──────── Materials provided ────────
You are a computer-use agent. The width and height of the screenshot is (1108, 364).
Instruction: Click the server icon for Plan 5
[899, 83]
────────
──────── Materials provided ────────
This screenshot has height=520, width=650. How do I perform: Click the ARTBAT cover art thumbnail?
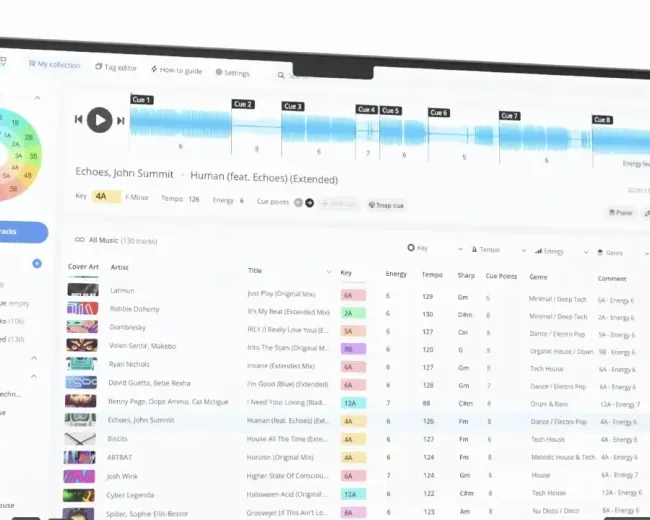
────────
──────── Materials provided ────────
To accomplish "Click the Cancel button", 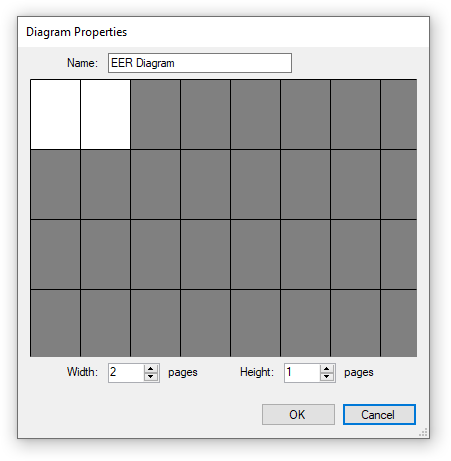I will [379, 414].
────────
**Assignment:** Show the lines of the material that contain the word "width".

**Result:**
You are a computer-use agent. The width and height of the screenshot is (1108, 364).
This screenshot has height=520, width=650. How do I perform: Click the ARTBAT cover art thumbnail?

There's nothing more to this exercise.